Les Tutsis transformés en relais du pouvoir colonial
Dans ce pays où, comme au Burundi voisin, la légitimité de la monarchie reposait sur une base plus religieuse qu’ethnique, colonisateurs et missionnaires sapèrent l’autorité du mwami Musinga, qui finit par être destitué en 1931 au motif qu’il refusait de se convertir au catholicisme. Le culte local d’Imana, dieu unique et élément de cohérence, fut alors remplacé par la religion catholique, et l’« aristocratie », c’est-à-dire les Tutsis, fit l’objet de toutes les attentions des missionnaires.
Dans les années 1930, les conversions furent massives, les baptêmes au jet d’eau courants et, en 1950, le Rwanda, modèle d’évangélisation, fut consacré au Christ-Roi. Les notables tutsis, qui s’étaient persuadés de la supériorité qui leur avait été attribuée, devinrent les relais du pouvoir colonial. Chargés de distribuer les travaux obligatoires et les sanctions, ils suscitèrent l’animosité croissante des Hutus, dont les Belges avaient destitué tous les chefs. Au fil du temps, les Hutus se virent infliger des corvées de plus en plus lourdes, qui provoquèrent plusieurs famines, tandis que seuls les enfants tutsis avaient accès à l’enseignement, entre autres dans le groupe scolaire d’Astrida (aujourd’hui Butare, dans le sud-est du pays), où étaient formés les auxiliaires de la colonisation.

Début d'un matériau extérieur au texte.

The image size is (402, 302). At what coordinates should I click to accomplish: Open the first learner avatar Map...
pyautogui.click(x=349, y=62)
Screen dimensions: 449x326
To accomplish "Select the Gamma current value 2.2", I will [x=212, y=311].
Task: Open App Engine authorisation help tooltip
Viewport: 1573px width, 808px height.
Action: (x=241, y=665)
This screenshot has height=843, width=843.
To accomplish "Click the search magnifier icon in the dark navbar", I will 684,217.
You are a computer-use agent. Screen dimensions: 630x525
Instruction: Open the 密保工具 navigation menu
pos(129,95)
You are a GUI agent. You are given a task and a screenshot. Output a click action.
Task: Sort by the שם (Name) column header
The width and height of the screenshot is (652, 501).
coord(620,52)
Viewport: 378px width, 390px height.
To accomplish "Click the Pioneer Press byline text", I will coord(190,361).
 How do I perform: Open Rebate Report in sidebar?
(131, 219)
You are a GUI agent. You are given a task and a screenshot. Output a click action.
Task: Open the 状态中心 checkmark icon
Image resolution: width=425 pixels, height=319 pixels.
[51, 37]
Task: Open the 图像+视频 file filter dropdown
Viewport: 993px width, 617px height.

Les Belges détruisirent encore un autre élément de cohésion sociale : un système traditionnel qui reposait sur trois chefs, l’un pour les terres, l’autre pour le bétail et le troisième pour l’armée. De 1930 à la fin des années 1950, colonisateurs et missionnaires s’employèrent ainsi à défaire la « tresse » de la nation rwandaise, allant jusqu’à doter leurs administrés de cartes d’identité portant la mention de leur « ethnie ». Le système fonctionna jusqu’au basculement : lorsque les élites tutsies se montrèrent sensibles à la revendication d’indépendance qui gagnait l’Afrique, tandis que l’Organisation des Nations unies (ONU) se faisait plus pressante quant à la nécessité de mettre fin à la tutelle, les Belges — parmi lesquels des démocrates-chrétiens progressistes — s’avisèrent soudain du fait que les Hutus, jugés à la fois plus nombreux et plus dociles, étaient victimes de discriminations et tenus à l’écart du pouvoir. Le vicaire apostolique André Perraudin, originaire de Suisse, encouragea son jeune secrétaire Grégoire Kayibanda à publier en 1957 le « manifeste des Bahutu », puis à fonder le Mouvement social muhutu, devenu plus tard le Parti du mouvement pour l’émancipation hutue (Parmehutu), qui prôna avec succès l’idée d’une confrontation « raciale » face à l’« envahisseur tutsi ». Le chanoine belge Eugène Ernotte poussa le Parmehutu à se structurer en cellules, sur le modèle de la Légion de Marie (2), tandis que les Tutsis ralliaient l’Union nationale rwandaise (UNAR), qui revendiquait une indépendance rapide et une monarchie constitutionnelle.
Des casques bleus à qui on avait promis des « vacances »
Les troubles commencèrent en 1959, sous la forme d’une révolte paysanne. Cette jacquerie ne fut pas dirigée contre le colonisateur belge, mais bien contre les notables et fondés de pouvoir tutsis ; une « révolution » dite sociale, qui fut soutenue par le résident militaire belge, le colonel Guillaume Logiest. Cet homme à poigne, qui avait vécu en Afrique du Sud et qui était doté des pleins pouvoirs, était ouvertement sympathisant du Parmehutu et de Kayibanda, qui devint le premier président du pays.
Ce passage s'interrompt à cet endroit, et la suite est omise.